The Vineyard     María Dueñas     (2017)

Translated from the Spanish by Nick Caistor and Lorenza García

In this sweeping page-turner, María Dueñas recounts a year in the life of Mauro Larrea, as he travels from Mexico City to Havana and on to Jerez de la Frontera in Spain. The year is 1861, and Larrea, a wealthy silver miner, has lost his fortune because his investments became entangled in the American Civil War.

Larrea’s determination to launch another business, with borrowed funds, sends him forth from his home in Mexico City and away from his beloved daughter, Mariana, who is soon to give birth to his first grandchild. Larrea lands first in Cuba, where he faces some culture shock despite the links of language and heritage. He risks everything in a wild gamble, ending up as the owner of an abandoned vineyard in his native Spain. He doesn’t want to run a winery and sails to Jerez intent on selling the vineyard, but he gets entrenched in various sub-plots involving the vineyard’s former owners, including the glamorous and brilliant Soledad Montalvo, now the wife of a London wine merchant. Oh, and he’s worried about his errant son, Nico, who’s living the high life in Paris.

That’s the plot in a nutshell, but this summary doesn’t do justice to the scenes that Dueñas can conjure up, from grimy silver mines to glittering concert halls, from the swirling dust of Mexico to the oppressive humidity of Havana and the wine-infused air of Andalusia. Although the story moves along at a rapid pace, Dueñas is able to help readers visualize each setting with well-chosen descriptors, and she conveys the emotions of Larrea, whose thoughts readers have access to.
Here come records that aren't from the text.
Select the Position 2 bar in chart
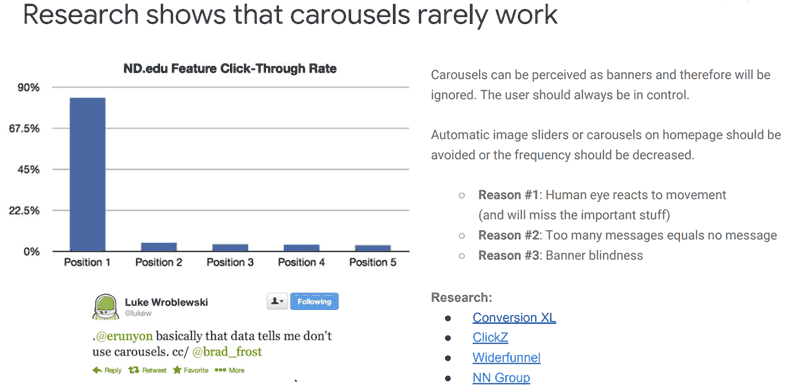 [x=159, y=247]
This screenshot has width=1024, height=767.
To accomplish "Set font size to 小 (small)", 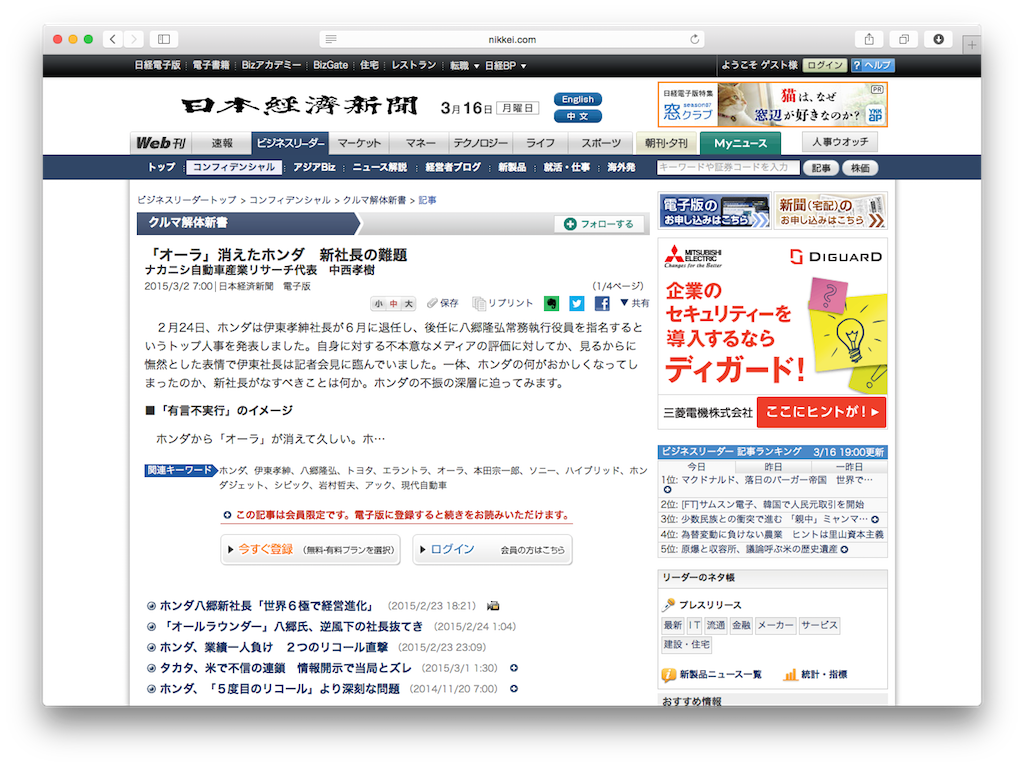I will coord(379,303).
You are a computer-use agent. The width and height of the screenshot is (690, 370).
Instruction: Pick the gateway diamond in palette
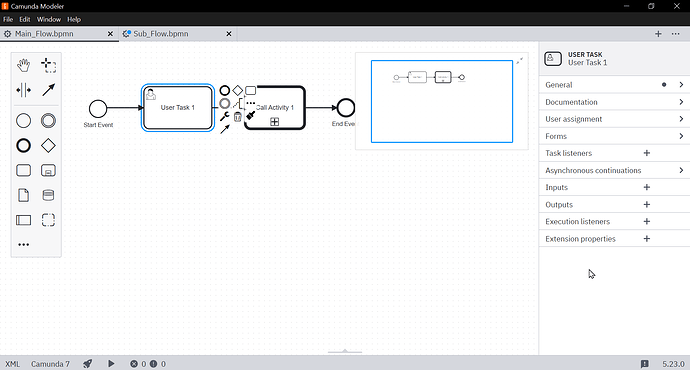[48, 146]
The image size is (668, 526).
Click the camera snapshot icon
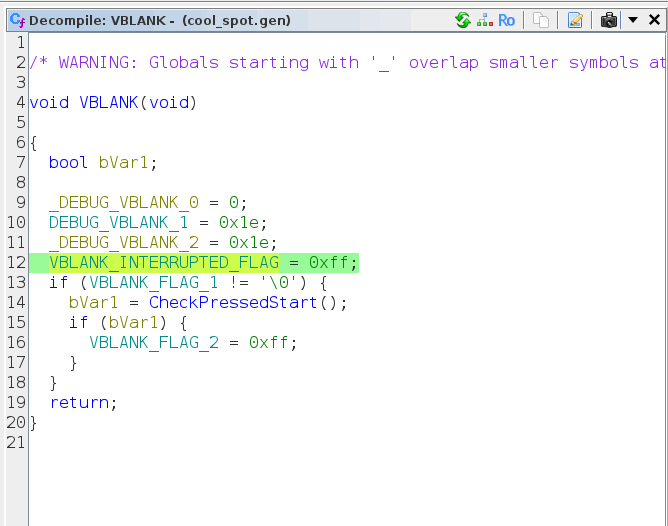coord(609,20)
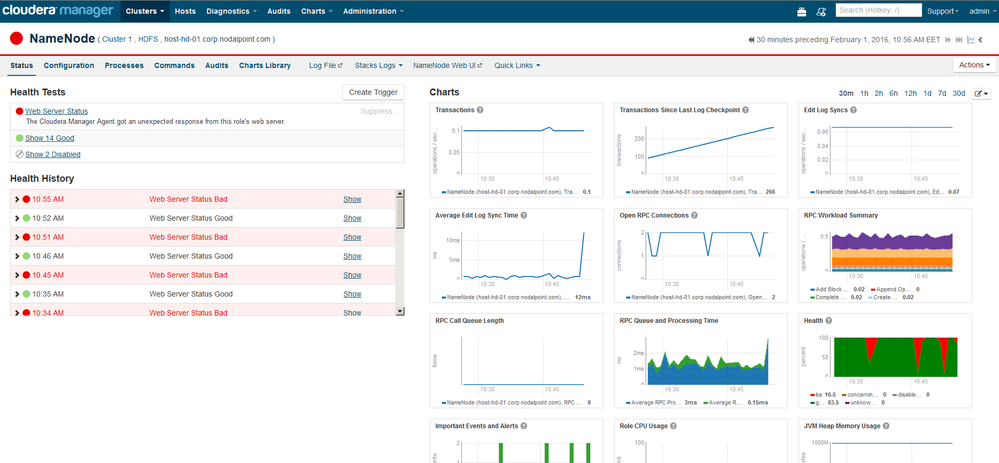Click help icon next to Transactions chart title

(481, 110)
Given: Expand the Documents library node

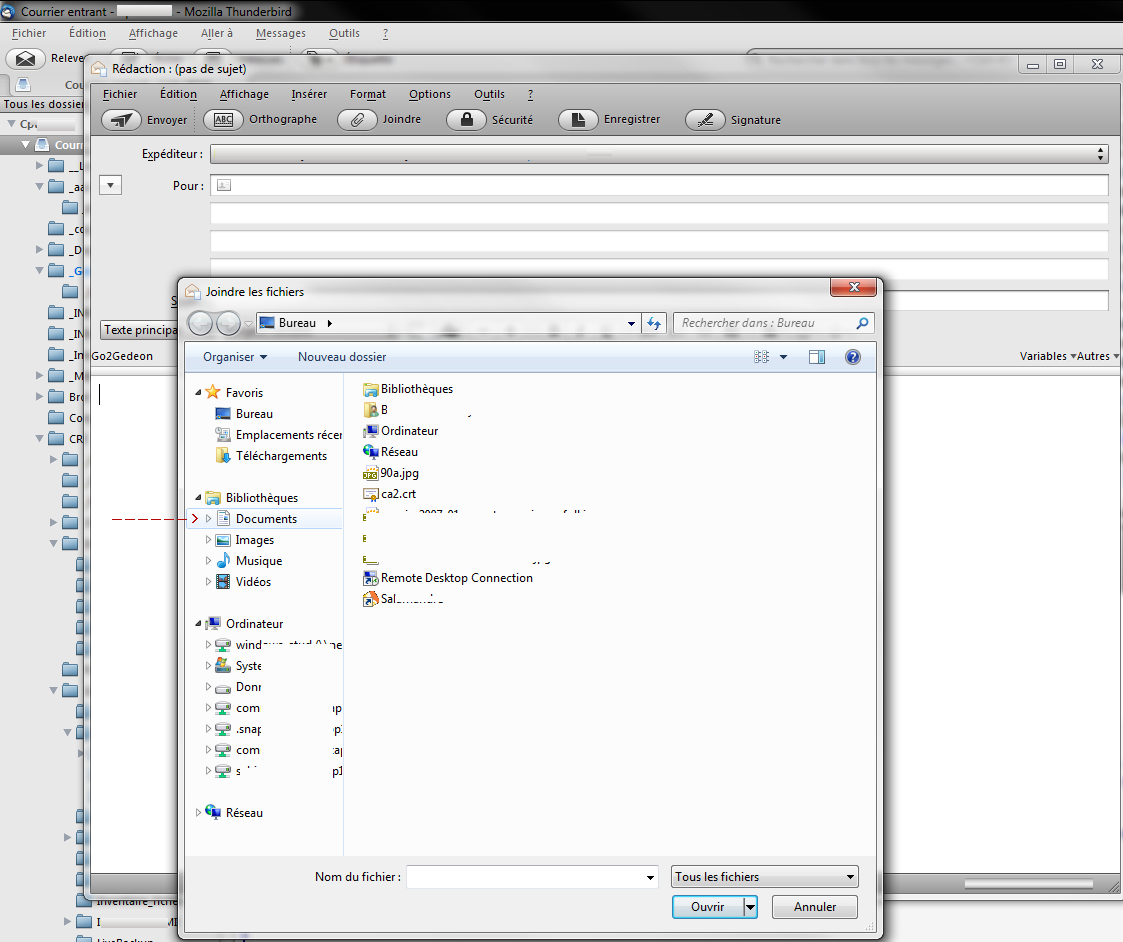Looking at the screenshot, I should coord(209,519).
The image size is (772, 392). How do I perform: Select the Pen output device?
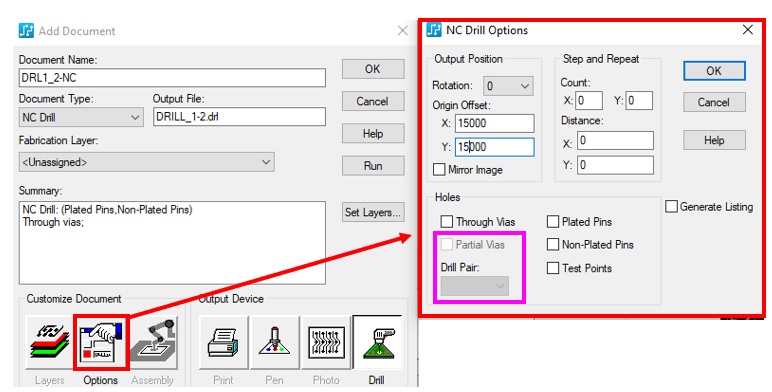point(275,342)
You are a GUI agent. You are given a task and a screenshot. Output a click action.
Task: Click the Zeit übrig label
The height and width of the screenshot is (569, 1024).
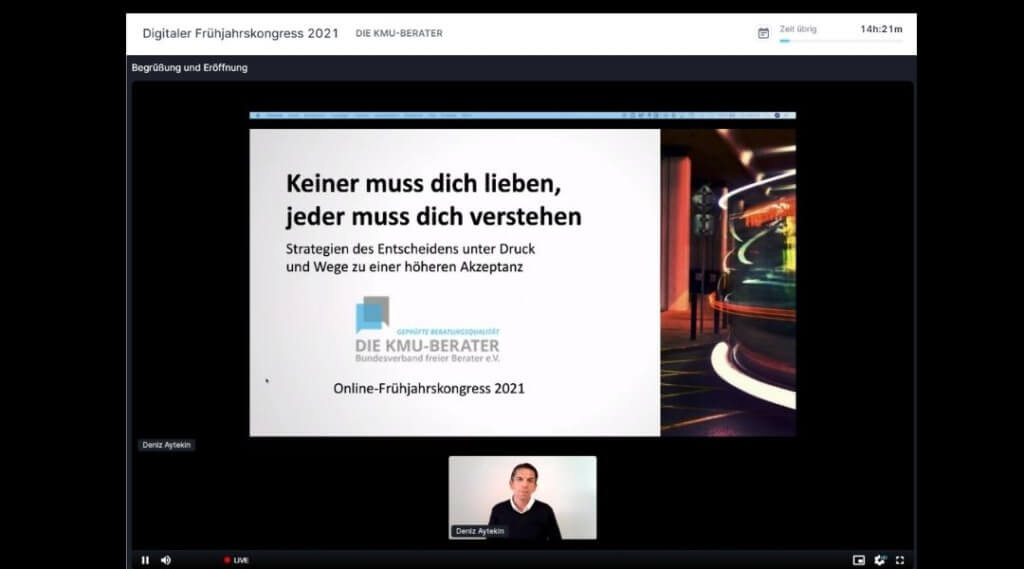pyautogui.click(x=798, y=29)
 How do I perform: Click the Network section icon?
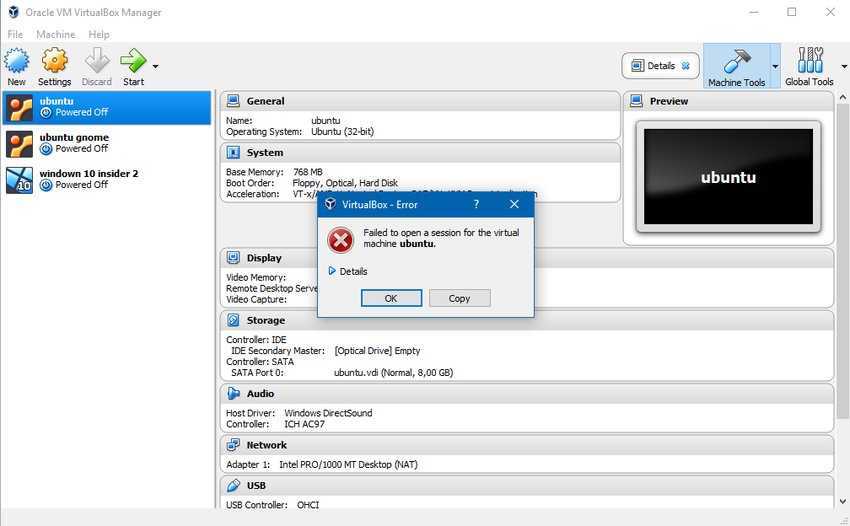pos(233,445)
I became quite fond of the character Larrea, a handsome widower with scars from his years of manual labor, a man who knows how to drive a hard bargain but is soft toward his family and close friends. He’s a man with a conscience, often thinking what his trusted advisors would tell him when he’s in a tough situation. And he certainly does get himself into tough situations as this novel careens along. At times he feels “caught up in this spider’s web that seemed humanly impossible to extricate himself from.” (474)

Yes, The Vineyard is swashbuckling historical romance, but it’s well wrought, in a good translation. And if you like this book, don’t miss the excellent Netflix production of Dueñas’s 2009 novel, The Time in Between, about a seamstress in 1930s Spain who rises in the field of haute couture and then becomes a spy.